Raw String Literals (RSL) - indent stripping of multi-line strings

Kevin Bourrillion kevinb at google.com
Fri Apr 27 00:35:44 UTC 2018


I've actually been thinking about this, digging through more code examples,
discussing with a widening circle of colleagues, etc. all week.



On Mon, Apr 23, 2018 at 10:04 AM, Jim Laskey <james.laskey at oracle.com>
wrote:

> Let me try and summarize the discussion related to RSL "indent stripping”
> of multi-line strings.
>
> - There are at least two distinct use case groups for RSL; single line raw
> strings and multi-line strings (raw or otherwise).
>
> - A multi-line RSL is indicated by the presence of at least one new line
> in the body of the RSL.
>
> - There is an assumption that uses of multi-line strings will be dominated
> by code snippets.
>

Can confirm that in our codebase it is mostly snippets of
xml/html/json/shell/proto/etc.; but there is also appreciable occurrence
of: console output, and "golden" data for a unit test. (These latter are a
somewhat smaller case, but crucial use cases because they are the ones that
really must be formatted in some very exact way.)


- There may be some circumstances where here-document style (bodies aligned
> to left margin) is needed/chosen.
>
> - Most developers will likely choose to indent/format the body of their
> RSLs to align with neighbouring Java code.
>

I am not sure the first style would ever be *needed*, but, chosen, sure. It
seems like a decision between *trivially* easy paste-in-and-out vs.
still-pretty-easy paste-in-and-out. Weighed against the readability impact
of punching a hole through the file's current indentation level.

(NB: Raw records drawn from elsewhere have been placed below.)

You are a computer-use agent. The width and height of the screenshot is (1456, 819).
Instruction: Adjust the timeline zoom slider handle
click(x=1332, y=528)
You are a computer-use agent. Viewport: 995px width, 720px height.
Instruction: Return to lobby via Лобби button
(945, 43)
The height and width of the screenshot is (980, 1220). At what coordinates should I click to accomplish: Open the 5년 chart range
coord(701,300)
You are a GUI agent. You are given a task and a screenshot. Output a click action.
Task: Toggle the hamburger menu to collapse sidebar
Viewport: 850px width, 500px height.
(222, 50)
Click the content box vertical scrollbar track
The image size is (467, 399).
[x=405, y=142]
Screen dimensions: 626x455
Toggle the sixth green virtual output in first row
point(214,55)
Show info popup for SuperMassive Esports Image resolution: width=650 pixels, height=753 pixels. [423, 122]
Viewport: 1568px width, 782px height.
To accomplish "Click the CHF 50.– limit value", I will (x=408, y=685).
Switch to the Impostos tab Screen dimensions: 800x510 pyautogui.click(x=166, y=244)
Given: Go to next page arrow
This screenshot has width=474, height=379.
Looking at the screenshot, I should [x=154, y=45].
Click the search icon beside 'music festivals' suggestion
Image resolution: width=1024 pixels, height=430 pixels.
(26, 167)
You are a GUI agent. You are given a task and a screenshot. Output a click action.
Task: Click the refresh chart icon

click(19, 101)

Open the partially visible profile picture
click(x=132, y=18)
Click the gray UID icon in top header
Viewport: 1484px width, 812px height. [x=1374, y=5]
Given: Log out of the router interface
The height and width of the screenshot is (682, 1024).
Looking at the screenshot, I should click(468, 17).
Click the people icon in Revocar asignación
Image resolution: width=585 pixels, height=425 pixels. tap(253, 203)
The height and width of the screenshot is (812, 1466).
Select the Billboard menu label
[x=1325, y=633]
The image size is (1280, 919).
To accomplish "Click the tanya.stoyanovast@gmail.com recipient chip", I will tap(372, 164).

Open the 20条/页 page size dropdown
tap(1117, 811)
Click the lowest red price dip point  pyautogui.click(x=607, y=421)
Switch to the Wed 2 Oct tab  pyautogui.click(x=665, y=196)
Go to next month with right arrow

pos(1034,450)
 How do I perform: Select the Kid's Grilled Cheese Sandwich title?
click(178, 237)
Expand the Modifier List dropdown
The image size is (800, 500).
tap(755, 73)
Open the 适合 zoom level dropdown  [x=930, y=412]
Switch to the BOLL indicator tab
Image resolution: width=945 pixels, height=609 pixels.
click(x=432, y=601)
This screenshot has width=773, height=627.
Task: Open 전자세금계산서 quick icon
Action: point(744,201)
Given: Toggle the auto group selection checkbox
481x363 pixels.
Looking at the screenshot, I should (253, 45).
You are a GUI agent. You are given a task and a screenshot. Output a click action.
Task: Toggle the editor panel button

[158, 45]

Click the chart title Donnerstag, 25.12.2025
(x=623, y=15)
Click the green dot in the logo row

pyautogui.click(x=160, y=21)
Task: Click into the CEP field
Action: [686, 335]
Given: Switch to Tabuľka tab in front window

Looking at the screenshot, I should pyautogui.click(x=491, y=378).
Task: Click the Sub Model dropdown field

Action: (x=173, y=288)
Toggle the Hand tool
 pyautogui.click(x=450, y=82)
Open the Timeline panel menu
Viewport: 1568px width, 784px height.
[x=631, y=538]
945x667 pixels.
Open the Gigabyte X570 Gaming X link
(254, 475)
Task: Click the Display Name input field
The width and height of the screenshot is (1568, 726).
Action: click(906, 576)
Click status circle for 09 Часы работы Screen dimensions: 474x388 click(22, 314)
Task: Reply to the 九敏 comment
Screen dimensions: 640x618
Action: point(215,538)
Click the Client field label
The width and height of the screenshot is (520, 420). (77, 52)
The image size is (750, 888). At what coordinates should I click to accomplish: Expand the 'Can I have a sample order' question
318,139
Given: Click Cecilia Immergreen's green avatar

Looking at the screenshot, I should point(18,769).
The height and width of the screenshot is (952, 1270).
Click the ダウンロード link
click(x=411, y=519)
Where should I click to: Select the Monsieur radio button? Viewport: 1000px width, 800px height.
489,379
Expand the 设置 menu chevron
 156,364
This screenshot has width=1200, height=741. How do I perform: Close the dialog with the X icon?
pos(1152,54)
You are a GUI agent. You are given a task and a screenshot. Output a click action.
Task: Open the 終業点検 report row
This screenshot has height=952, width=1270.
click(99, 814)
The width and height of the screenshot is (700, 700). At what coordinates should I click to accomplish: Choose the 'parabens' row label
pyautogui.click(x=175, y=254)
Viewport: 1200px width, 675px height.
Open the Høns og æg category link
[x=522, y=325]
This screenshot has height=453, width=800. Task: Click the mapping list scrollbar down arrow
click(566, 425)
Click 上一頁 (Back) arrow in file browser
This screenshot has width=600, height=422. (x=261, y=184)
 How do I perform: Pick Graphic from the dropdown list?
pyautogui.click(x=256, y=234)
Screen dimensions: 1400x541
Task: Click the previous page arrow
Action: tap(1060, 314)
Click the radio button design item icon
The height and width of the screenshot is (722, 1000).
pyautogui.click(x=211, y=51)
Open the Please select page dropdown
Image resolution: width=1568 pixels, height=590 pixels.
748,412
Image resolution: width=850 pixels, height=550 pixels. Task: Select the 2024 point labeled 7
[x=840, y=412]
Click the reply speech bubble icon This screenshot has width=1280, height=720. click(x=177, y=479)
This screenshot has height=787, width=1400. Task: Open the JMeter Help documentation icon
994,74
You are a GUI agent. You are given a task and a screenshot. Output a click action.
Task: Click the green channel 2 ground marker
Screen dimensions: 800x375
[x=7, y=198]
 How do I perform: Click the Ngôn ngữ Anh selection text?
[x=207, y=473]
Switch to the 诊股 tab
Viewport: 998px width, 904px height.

I believe you are correct that most developers will prefer to indent their
multi-line RSLs, and it is at least *likely* that we will opt to require
this in our style guide.


- This incidental indentation may add whitespace that the developer does
> not want including in the body of the string.
>
> - Incidental indentation may consist of spaces and tabs, and, not all tabs
> are treated equally when displayed.
>

I think we're approaching a design that will work perfectly for the two
"hygienic" usage modes (1. tab-free, and 2. leading spaces are
*consistently* maximally tabified). For the case where spaces and tabs can
freely mix, I believe a proper solution is impossible - more discussion on
this case separately.


Samples of multi-line RSL styles (periods represent incidental indentation):
>
>     String a = `line one
> ................line two`;
>
>     String b = `
> ...............line one
> ...............line two
> ...............`;
>
>     String c = `
> ....    line one
> ....    line two
> ....`;
>
>     String d = `
> ........line one
> ........line two
> ....`;
>
>     String e = `
> ........line one
> ........line two
> ........`;
>
>     String f = `
> line one
> line two
> `;
>

One more, similar to b (not that it throws any wrench in the works):

String g =
    `
....line one
....line two
....`;

I want to point out that all of these examples obey what we might call the
"rectangle rule": there is always *some* rectangle that can be drawn such
that the actual data at runtime is exactly what you see in that region.
(Actually, (a) somewhat violates that because the closing delimiter and
following code might be in that rectangle. I very much want to remove the
need for (a) by eating a trailing newline, but if not that, well, at least
you can visualize a rectangle with a strip sliced out of the last line.)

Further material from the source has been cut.